I will be lecturing on this topic at Lab InfoTech Summit 2009. My lecture title will be the following: Biomarkers as a Key Enabler for Monitoring and Modifying Drug Therapy. Companion diagnostics will be increasingly used to select candidates for treatment with expensive biotech drugs. A recent article on the web (see: The Next Step in Cancer Drugs: Who Should NOT Get Them) raised the interesting and challenging topic of which cancer patients NOT to treat or which to treat differently. Below is an excerpt from the article with boldface emphasis mine:
Lots of patients with advanced colon cancer shouldn’t get some of the most advanced drugs used to treat the disease, according to a new recommendation from the American Society of Clinical Oncology (ASCO). It may seem odd that a group of cancer docs is recommending against a popular treatment for many patients. But figuring out which patients are unlikely to benefit from cancer drugs — which are not only very expensive but can also be toxic — is a high priority in cancer research these days....The new ASCO recommendation says patients whose tumors have certain mutations in a gene called KRAS should not receive a class of drugs that includes Erbitux, co-marketed in this country by Eli Lilly...and Bristol-Myers Squibb, as well as Amgen’s Vectibix. Studies have shown pretty clearly that patients with the mutations — which occurred in about 35% of cases this large study — don’t benefit from the drugs. Not using Erbitux as a first-line drug for these patients could save about $600 million a year, the WSJ reports. Amgen said the data warrant a label change for Vectibix, and a Bristol spokesman told the WSJ that Bristol and Lilly look forward to working with the FDA.
Interestingly enough, KRAS, mentioned in this excerpt, is the only biomarker that I know of with its own web site. It's very professionally done. A few clicks reveals that the sponsor or this web site is Merck, the developer of Erbitux.

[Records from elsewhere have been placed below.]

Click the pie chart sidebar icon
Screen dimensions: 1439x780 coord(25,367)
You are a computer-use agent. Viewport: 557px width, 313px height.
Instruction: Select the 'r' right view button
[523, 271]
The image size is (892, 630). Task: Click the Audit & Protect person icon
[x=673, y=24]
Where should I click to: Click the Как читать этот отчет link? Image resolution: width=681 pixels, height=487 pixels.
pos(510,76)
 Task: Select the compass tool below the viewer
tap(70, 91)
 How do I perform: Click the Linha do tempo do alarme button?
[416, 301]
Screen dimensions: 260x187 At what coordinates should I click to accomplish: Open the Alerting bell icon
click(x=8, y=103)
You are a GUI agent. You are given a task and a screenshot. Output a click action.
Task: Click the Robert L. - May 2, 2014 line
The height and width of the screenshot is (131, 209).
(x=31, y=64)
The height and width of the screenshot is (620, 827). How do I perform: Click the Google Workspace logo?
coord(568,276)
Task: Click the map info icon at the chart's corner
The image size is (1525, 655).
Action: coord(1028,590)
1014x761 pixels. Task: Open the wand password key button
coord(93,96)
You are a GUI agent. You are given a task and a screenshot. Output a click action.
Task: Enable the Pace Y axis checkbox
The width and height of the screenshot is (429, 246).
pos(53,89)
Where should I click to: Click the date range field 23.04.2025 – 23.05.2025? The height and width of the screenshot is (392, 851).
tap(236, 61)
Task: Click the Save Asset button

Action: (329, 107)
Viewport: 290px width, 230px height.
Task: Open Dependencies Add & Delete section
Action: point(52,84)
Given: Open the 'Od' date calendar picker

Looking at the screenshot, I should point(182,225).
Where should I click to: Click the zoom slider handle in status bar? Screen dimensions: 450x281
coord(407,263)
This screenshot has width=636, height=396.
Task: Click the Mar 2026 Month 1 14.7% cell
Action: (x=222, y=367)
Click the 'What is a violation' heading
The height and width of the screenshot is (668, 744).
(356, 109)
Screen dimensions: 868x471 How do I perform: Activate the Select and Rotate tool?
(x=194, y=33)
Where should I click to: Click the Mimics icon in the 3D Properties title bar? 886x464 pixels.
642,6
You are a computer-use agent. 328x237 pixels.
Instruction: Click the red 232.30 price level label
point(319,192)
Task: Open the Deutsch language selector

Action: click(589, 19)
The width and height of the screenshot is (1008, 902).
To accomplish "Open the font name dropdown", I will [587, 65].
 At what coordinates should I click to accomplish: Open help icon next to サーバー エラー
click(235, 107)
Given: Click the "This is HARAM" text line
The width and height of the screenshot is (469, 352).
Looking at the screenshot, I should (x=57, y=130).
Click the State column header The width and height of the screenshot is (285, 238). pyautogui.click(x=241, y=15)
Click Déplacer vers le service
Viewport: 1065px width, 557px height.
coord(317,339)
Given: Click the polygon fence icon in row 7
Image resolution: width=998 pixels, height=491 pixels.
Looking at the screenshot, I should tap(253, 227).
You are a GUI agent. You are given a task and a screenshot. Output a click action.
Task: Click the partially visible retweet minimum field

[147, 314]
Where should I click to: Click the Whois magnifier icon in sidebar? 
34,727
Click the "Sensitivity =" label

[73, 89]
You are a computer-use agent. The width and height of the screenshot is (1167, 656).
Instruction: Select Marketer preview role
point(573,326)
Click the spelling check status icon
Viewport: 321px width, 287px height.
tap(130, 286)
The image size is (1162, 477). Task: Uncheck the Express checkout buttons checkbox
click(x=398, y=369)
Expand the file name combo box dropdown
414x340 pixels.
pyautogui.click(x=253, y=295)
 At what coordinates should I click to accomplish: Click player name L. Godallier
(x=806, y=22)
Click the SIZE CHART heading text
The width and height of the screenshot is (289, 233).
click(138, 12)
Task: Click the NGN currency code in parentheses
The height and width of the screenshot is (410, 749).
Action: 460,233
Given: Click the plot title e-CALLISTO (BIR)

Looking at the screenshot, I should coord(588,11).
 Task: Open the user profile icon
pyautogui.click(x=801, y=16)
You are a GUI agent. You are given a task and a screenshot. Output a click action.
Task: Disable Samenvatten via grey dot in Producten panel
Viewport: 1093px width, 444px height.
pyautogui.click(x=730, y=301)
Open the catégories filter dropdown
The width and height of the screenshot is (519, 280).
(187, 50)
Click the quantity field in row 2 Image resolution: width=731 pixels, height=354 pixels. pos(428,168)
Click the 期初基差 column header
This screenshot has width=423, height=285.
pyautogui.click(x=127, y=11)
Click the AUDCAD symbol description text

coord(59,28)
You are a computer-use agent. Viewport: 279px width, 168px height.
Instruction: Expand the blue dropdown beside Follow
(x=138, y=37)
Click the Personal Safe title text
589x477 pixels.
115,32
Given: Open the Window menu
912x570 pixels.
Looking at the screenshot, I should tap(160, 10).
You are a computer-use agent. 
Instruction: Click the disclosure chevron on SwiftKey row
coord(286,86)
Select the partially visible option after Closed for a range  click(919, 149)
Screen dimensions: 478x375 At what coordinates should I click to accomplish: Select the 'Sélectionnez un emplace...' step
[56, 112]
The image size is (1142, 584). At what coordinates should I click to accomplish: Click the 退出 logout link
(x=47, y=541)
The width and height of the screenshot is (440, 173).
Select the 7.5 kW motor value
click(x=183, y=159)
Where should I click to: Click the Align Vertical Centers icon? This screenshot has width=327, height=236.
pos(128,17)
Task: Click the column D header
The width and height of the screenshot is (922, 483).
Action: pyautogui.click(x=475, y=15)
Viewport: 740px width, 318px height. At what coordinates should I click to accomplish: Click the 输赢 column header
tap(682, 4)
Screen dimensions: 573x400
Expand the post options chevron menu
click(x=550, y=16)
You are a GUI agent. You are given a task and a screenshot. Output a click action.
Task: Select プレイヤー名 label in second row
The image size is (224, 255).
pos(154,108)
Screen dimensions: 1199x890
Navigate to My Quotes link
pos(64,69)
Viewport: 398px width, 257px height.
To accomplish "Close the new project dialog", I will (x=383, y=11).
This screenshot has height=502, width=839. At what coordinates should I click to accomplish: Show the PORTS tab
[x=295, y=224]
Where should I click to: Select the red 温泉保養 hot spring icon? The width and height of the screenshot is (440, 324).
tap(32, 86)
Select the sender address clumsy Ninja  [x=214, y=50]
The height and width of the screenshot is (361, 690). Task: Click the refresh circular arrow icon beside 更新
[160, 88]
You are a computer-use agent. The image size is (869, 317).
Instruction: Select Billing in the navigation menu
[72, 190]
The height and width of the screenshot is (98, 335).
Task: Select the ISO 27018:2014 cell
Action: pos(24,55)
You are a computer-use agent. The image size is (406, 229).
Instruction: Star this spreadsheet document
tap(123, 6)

In previous notes (see: Moving Resources from the Therapeutic to the Diagnostic Silo, Genetic Testing to Cull Out the "Un-Right Patient" as a Candidate for a Particular Drug Therapy), I commented on the feasibility and desirability of moving resources from the treatment silo to the diagnostic silo and sometimes making the decision of withholding treatment from the "un-right" patients. In the article cited above, we learn that not using Erbitux as a first-line drug for certain patients could save about $600 million a year. That's a fairly good start in moving resources, considering that the KRAS testing itself would consume only a tiny fraction of the resources that will be saved by not using the drug as the first-line agent. Look for more attention to drug label changes as directives from the FDA become more common requiring the use companion diagnostics to properly select patients for the use of certain chemotherapeutic agents.